Hi. I'm having some difficulty with a project that involves working with very large binary files. These are PCL files, where the decimal character "12" represents a Form Feed, but only if it's not embedded within a string of binary data.

In other words, I'm looking for decimal "12", then looking at the next few bytes to make sure it's really a form feed. I want to record the byte position of each "real" Form Feed, for futher processing down the line.

Here's what I have, it's working but extremely slow. The interesting part is in the "while" loop:

static void Main(string[] args)
{
	// need to initialize header and position of first page.
	filename = @"C:\Statements-05-03-05.pcl";
	infile = new FileStream(filename, FileMode.Open, FileAccess.Read);

	test = new byte[1024];
	infile.Read(test, 0 , test.Length);
	asciiChars = new char[ascii.GetCharCount(test, 0, test.Length)];
	ascii.GetChars(test, 0, test.Length, asciiChars, 0);
	asciiString = new string(asciiChars);

	header = asciiString.Substring(0,asciiString.IndexOf("*b0M") + 4);
	page_positions.Add(header.Length);

	counter = 1024;

	while (counter <= infile.Length )
	{   
		pcl_char = infile.ReadByte();
		counter++;
		if (pcl_char == 12)
		{
			test = new byte[14];
			curr_pos = infile.Position;

			infile.Read(test, 0, test.Length);
			counter = counter + 14;
			asciiChars = new char[ascii.GetCharCount(test, 0, test.Length)];
			ascii.GetChars(test, 0, test.Length, asciiChars, 0);
			asciiString = new string(asciiChars);

			if (asciiString == bgn_of_page)
			{
				page_positions.Add(curr_pos);

			} // if (new string(test) == bgn_of_page)
						
		} // if (pcl_char == 12)
	} // while (sr.Peek >= 0)
	infile.Close();
}

This is slow because I'm reading a single byte at a time. I check to see if the byte is "12", if so, I read the next 14 bytes, convert them to a string, compare it to a target string, and if I get a match, record the byte position of the "12" into an ArrayList.

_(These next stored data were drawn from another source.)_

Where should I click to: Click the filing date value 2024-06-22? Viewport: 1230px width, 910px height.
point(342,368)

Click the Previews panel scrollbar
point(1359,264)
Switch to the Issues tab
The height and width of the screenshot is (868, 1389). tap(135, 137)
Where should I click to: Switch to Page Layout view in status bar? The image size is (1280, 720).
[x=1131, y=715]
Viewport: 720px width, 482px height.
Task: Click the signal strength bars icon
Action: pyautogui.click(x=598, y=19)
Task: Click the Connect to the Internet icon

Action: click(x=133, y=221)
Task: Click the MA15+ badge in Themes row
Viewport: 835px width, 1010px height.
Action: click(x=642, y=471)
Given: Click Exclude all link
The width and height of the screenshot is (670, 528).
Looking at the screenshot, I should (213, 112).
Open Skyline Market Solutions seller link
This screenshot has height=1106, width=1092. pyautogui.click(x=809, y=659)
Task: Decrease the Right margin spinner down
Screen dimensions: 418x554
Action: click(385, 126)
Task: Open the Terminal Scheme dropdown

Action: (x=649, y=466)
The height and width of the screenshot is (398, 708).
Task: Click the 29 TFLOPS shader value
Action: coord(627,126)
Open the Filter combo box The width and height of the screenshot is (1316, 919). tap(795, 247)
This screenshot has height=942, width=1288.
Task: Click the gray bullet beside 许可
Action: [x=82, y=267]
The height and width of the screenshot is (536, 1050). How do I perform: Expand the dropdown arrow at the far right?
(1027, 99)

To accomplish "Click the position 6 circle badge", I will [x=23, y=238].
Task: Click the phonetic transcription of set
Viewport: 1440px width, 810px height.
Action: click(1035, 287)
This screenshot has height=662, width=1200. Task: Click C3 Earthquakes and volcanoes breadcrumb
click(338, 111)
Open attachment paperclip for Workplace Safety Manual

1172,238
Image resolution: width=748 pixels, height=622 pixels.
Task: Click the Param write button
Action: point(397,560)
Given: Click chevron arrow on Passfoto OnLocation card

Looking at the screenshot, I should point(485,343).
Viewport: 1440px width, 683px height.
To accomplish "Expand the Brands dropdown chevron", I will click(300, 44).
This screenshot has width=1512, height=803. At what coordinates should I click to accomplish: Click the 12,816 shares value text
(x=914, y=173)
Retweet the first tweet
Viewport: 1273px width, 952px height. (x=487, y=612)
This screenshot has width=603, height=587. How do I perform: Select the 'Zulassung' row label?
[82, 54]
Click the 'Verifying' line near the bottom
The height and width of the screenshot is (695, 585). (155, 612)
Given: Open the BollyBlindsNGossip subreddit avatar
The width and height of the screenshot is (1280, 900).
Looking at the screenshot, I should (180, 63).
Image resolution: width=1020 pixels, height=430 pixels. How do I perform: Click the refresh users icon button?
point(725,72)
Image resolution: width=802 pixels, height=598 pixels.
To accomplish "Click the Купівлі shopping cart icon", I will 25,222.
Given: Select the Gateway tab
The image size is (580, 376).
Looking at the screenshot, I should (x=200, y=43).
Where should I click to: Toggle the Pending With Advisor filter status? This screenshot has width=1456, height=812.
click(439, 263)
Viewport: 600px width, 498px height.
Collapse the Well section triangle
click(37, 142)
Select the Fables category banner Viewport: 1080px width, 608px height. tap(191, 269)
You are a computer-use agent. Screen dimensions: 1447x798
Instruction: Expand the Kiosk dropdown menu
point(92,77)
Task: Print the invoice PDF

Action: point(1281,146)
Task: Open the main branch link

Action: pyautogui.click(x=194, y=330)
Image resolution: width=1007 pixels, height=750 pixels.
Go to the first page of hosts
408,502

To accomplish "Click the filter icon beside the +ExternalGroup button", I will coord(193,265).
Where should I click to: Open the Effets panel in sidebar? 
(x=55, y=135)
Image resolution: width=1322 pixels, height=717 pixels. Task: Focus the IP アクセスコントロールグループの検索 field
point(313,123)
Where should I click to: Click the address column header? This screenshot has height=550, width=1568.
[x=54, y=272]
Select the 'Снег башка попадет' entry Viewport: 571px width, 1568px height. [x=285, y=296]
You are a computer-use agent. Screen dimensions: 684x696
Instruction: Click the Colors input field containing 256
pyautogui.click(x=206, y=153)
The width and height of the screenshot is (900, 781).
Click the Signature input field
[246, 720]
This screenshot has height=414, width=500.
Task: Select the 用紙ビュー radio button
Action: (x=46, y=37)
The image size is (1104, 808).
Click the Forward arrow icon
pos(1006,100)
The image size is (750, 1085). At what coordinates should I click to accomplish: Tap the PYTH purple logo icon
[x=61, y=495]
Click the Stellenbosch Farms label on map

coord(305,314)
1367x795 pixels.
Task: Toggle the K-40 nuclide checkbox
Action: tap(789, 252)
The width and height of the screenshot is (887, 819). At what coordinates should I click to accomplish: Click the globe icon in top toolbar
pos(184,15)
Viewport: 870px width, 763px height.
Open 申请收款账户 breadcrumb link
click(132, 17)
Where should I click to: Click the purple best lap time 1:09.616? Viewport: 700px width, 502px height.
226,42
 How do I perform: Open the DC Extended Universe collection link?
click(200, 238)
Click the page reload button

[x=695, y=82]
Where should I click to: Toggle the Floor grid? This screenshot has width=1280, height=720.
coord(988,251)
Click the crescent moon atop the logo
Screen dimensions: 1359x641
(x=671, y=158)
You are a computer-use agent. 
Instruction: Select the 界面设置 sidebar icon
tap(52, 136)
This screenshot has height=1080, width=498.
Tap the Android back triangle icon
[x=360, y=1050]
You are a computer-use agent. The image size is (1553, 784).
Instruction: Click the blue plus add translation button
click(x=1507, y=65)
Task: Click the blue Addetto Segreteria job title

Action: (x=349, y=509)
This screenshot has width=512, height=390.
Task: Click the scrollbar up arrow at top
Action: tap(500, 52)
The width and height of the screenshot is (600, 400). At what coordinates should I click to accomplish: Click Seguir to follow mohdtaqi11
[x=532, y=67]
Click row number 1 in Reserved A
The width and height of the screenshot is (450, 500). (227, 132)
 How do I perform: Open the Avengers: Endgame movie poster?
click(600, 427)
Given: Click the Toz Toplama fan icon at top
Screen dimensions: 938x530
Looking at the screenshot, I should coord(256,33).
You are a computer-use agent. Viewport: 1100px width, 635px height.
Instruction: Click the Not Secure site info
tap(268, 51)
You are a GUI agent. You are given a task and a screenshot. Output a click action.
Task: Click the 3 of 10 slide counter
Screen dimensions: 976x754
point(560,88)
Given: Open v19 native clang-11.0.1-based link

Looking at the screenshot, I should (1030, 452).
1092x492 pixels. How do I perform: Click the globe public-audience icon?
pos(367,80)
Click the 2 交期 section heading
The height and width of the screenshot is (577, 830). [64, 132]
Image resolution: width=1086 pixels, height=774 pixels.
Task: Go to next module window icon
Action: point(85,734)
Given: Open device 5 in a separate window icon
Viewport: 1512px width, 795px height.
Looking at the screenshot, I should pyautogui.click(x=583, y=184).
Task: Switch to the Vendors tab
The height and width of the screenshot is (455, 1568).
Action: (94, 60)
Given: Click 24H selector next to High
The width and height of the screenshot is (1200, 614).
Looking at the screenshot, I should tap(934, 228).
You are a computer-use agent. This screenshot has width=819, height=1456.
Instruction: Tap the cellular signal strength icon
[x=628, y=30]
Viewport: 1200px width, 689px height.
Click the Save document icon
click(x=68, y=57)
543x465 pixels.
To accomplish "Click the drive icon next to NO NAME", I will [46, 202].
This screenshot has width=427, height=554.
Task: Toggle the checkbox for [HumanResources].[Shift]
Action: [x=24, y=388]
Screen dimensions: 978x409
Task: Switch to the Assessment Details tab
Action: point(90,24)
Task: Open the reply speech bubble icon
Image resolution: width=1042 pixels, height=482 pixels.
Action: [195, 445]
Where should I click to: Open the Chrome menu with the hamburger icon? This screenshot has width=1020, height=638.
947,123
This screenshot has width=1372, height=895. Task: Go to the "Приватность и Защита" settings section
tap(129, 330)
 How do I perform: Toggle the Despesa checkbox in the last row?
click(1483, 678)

I would really like to speed this up. For example, through buffering. If I use a StreamReader, and its "Read()" method, and use char[] instead of byte[], I can loop through a file in SECONDS, rather than MINUTES.

However, the .Position property of the BaseStream (infile) is wildly off. This is because it's reporting the position in the source stream, which is no longer reading a byte at a time. It's buffering 1024 at a time. So the .Position property is useless to me.

That's why the "counter" is in the above code. In that code, "counter" and "infile.Position" are synchronized and I could use them interchangably.

I had hoped that, when I switched to StreamReader, that "counter" would still be accurate. It isn't!

Can anyone shed light on this? I need a way to combine the speed of StreamReader/buffering while keeping track of absolute byte positions in the file.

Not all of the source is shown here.